When I grew older (I'll never grow up) I flew airplanes, tried skydiving, repelling, rockclimbing and other fun psuedo-flying experiences. But none of them ever fully compared to my hallucinations (or enlightenments) of being completely weightless and able to fly of my own accord. Until diving....

Once you get a certain minimum of skills as a diver, you can move yourself through the water without active thought. Straight out from your initial certification it's all thinking. Every move is carefully executed and often incorrectly. But once you've got it... you fly.

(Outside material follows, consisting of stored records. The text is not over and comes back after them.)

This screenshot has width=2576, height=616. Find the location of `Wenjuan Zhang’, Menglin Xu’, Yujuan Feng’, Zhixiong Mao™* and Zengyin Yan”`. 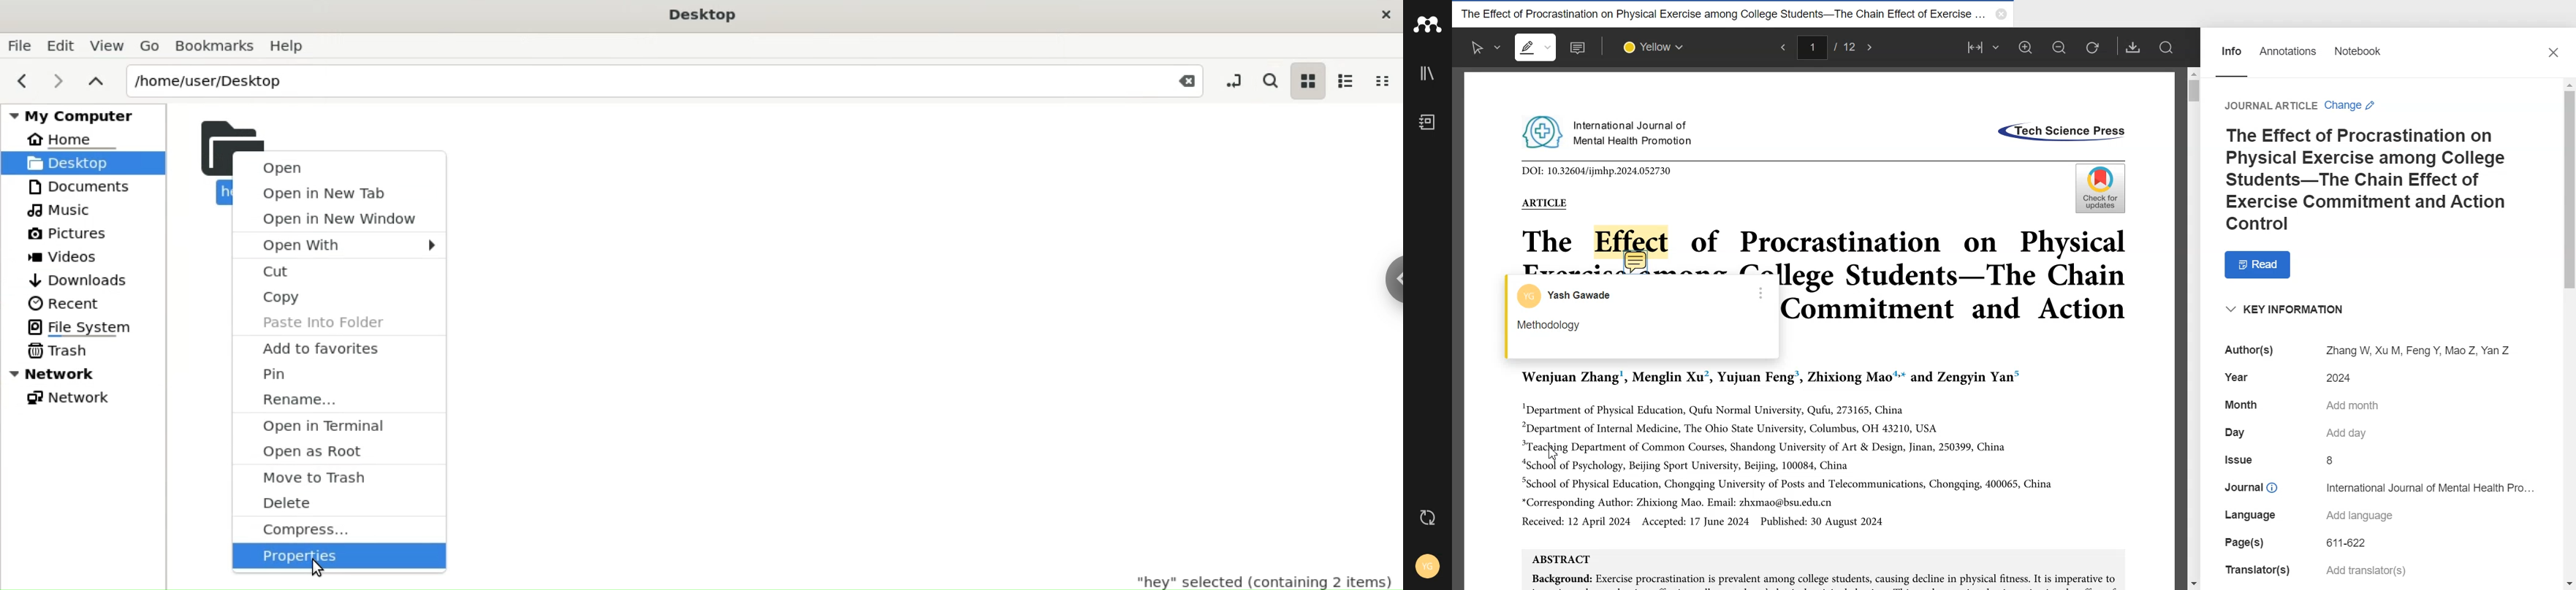

Wenjuan Zhang’, Menglin Xu’, Yujuan Feng’, Zhixiong Mao™* and Zengyin Yan” is located at coordinates (1771, 378).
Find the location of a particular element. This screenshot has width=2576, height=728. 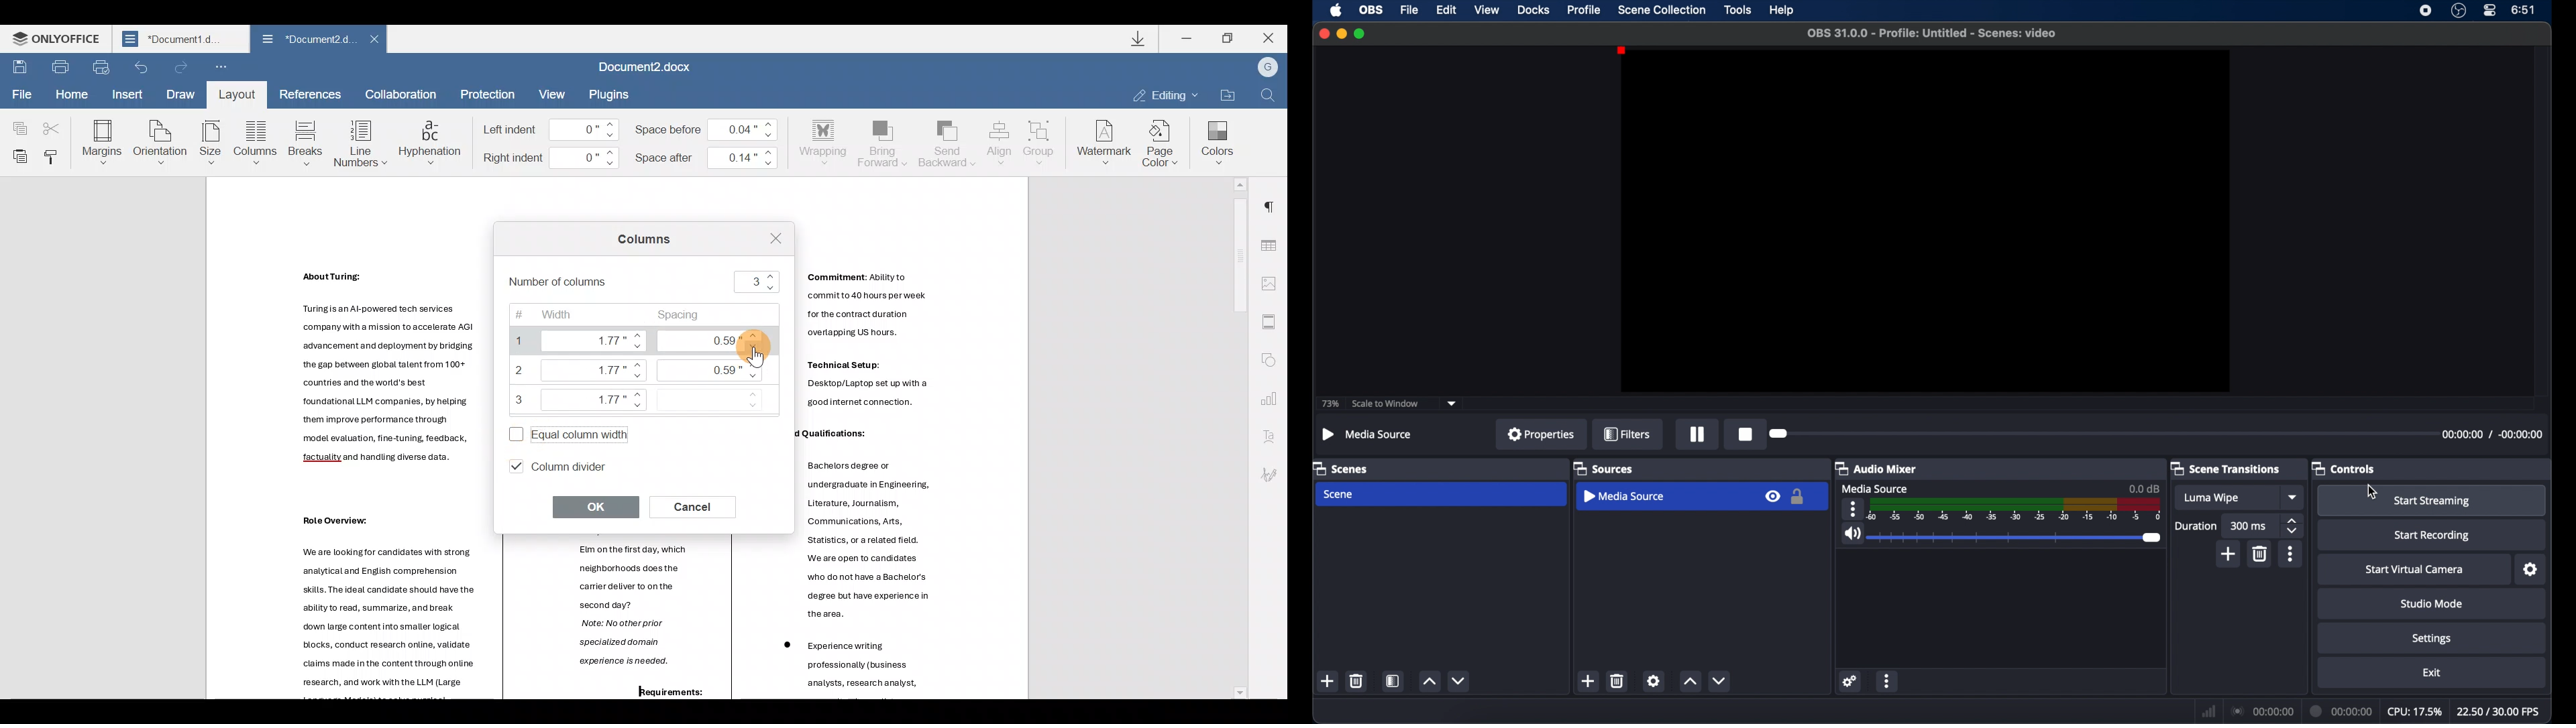

decrement is located at coordinates (1721, 680).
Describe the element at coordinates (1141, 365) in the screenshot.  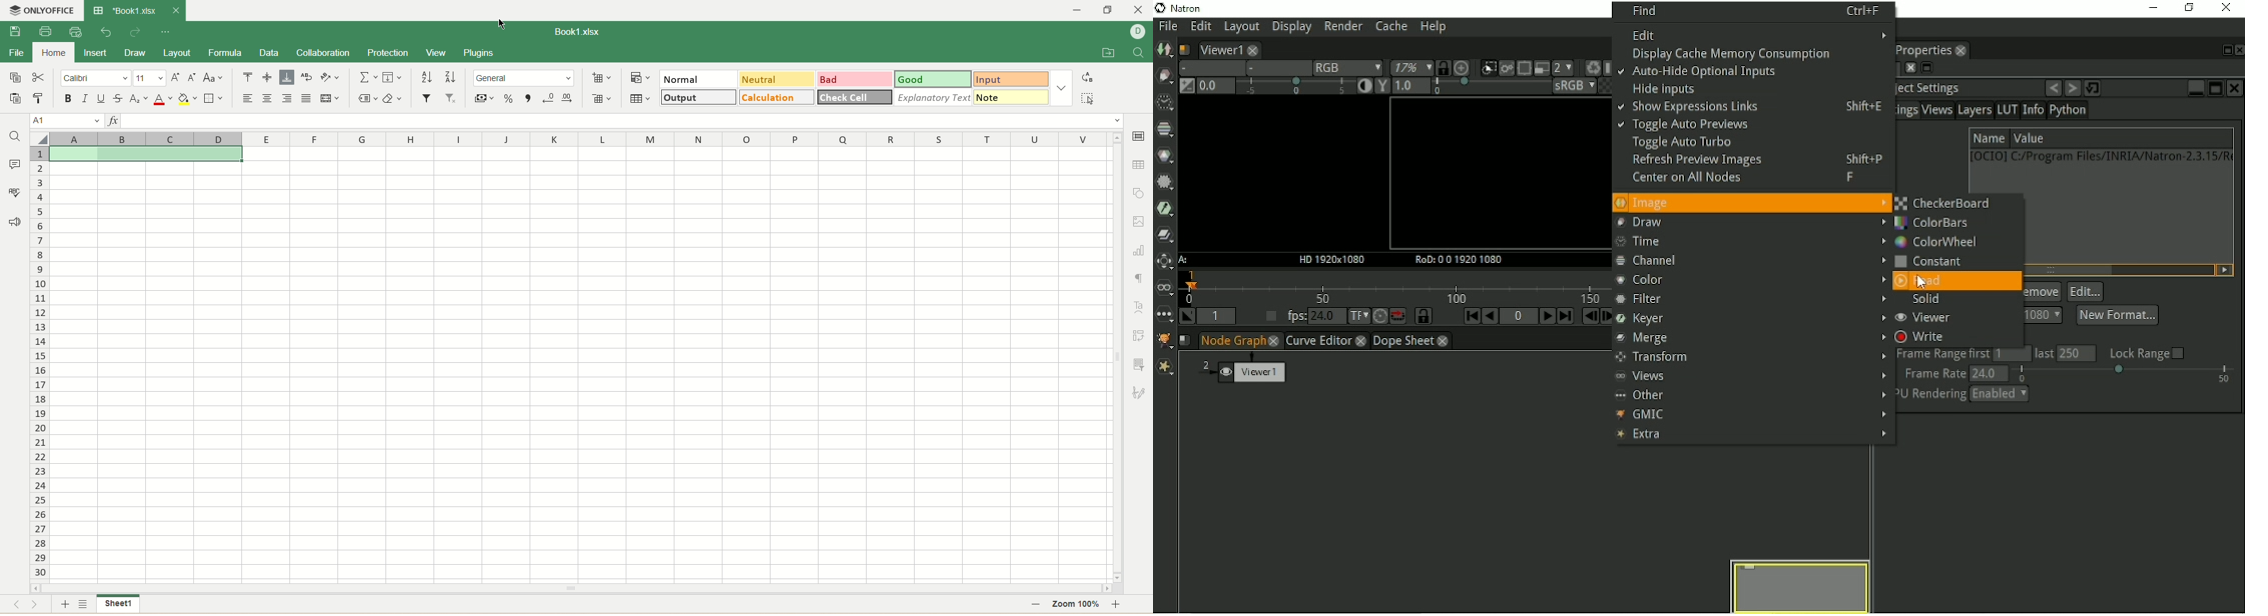
I see `slicer settings` at that location.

Scuba divers aim to remain weightless underwater. Gear including your weight belt and buoyancy control device (a vest or harness that also holds the tank) allows you to adjust your total weight to match that of the water you're displacing. The result, neutral buoyancy. Total weightlessness. From this point the zen experience begins.

Once weightless underwater, the air in your lungs is your dominant control for your position. Breath in a little deeper and you ascend. Blow out a little extra and you sink. It's real flying! Total control of your position in space, simply because of the way your breath.

Needless to say, it takes some time. New divers tend to breath hard and heavy. The experience has frightening aspects of claustrophobia, the unknown, cold, darkness, etc.. But once those aspects become normal, and proper weighting and buoyancy are habit, then barely more than a desire to rise makes it happen slowly and gracefully.

I love being underwater. I like the colours, and the fish, and exploring, and the whole community of cool people who are attracted to diving. But most of all, I've known my whole life what it was like to be able to fly... that I could fly. And now, I've finally found out how. The hallucinations, merely prognostications of how I would feel when I finally learned how to fly.